■ **What to do**: Copy each line of the records below that mentions the word "computer".

□ □ □ □ □

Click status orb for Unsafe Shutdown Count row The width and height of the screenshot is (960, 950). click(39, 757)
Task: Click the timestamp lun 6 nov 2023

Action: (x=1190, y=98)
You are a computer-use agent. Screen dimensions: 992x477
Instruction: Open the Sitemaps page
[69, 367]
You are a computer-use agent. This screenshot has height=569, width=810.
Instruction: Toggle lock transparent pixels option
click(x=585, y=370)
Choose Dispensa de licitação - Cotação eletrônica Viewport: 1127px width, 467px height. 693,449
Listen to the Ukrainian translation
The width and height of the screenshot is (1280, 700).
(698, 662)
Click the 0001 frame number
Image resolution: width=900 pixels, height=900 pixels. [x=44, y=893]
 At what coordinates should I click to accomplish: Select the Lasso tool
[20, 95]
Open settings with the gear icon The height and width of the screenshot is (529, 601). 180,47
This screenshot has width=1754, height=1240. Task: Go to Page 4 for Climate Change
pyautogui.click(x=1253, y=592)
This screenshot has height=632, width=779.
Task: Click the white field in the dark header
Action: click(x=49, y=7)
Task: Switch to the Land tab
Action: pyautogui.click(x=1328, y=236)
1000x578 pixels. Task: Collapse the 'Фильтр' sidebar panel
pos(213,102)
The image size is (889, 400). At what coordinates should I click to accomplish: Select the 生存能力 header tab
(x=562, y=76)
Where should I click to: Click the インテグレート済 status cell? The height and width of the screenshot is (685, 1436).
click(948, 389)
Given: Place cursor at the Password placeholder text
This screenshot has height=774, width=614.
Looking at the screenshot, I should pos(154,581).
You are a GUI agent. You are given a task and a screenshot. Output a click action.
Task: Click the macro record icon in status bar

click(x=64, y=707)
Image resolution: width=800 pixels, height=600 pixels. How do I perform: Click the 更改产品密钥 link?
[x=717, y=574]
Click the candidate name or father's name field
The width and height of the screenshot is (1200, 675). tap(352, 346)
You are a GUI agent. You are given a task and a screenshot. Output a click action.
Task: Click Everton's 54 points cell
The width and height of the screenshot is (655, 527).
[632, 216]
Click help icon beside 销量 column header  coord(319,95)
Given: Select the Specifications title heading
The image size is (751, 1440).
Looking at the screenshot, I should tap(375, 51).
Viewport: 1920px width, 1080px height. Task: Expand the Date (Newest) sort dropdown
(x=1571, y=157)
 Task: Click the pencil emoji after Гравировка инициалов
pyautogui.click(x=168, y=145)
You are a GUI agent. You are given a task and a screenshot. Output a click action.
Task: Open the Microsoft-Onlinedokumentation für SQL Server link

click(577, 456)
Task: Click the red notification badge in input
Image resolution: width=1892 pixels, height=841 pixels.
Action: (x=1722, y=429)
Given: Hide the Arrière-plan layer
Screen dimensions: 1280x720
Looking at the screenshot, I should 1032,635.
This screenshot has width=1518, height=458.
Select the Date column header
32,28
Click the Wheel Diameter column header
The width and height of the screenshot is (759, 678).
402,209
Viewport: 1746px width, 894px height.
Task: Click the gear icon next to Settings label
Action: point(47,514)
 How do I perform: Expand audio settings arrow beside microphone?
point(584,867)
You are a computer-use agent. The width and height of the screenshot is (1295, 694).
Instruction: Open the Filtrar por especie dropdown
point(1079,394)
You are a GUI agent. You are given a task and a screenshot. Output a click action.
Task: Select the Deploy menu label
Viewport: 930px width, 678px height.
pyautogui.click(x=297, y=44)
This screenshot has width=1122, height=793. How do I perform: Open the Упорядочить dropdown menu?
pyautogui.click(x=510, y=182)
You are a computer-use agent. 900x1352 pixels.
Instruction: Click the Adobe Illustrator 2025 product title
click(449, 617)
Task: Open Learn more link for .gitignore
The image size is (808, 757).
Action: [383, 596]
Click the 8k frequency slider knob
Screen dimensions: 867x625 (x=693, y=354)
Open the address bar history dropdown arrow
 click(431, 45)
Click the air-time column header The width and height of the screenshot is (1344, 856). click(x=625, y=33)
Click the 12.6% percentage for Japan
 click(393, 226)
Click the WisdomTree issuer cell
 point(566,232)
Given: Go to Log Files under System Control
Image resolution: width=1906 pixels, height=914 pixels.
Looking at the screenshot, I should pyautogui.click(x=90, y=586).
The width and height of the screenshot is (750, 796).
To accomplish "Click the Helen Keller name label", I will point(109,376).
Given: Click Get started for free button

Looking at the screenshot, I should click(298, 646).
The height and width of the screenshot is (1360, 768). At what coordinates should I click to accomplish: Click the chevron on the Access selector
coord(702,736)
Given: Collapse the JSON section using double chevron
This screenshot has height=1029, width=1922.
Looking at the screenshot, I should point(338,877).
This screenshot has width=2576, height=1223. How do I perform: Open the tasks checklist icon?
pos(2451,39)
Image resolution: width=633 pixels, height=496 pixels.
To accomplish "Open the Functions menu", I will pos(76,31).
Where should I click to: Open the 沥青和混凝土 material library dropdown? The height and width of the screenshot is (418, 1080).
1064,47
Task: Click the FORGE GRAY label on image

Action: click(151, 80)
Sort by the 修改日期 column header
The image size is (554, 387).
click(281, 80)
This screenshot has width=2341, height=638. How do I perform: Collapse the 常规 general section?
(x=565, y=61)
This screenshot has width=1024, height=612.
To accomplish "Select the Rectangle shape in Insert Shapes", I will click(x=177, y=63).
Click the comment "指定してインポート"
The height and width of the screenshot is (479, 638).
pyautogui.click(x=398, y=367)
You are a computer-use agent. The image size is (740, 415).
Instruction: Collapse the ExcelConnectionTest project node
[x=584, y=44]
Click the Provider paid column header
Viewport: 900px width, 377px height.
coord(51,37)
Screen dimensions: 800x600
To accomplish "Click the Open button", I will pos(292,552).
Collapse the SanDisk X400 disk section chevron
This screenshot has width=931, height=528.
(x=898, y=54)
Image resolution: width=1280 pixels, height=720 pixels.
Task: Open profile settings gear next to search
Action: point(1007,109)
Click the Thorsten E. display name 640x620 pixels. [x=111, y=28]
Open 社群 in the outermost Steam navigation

□ □ □ □ □

■ **Result**:
You are a computer-use agent. Screen dimensions: 992x477
You are a computer-use agent. This screenshot has height=569, width=810.
You are a computer-use agent. The width and height of the screenshot is (1295, 694).
You are a computer-use agent. 900x1352 pixels.
You are a computer-use agent. The image size is (740, 415).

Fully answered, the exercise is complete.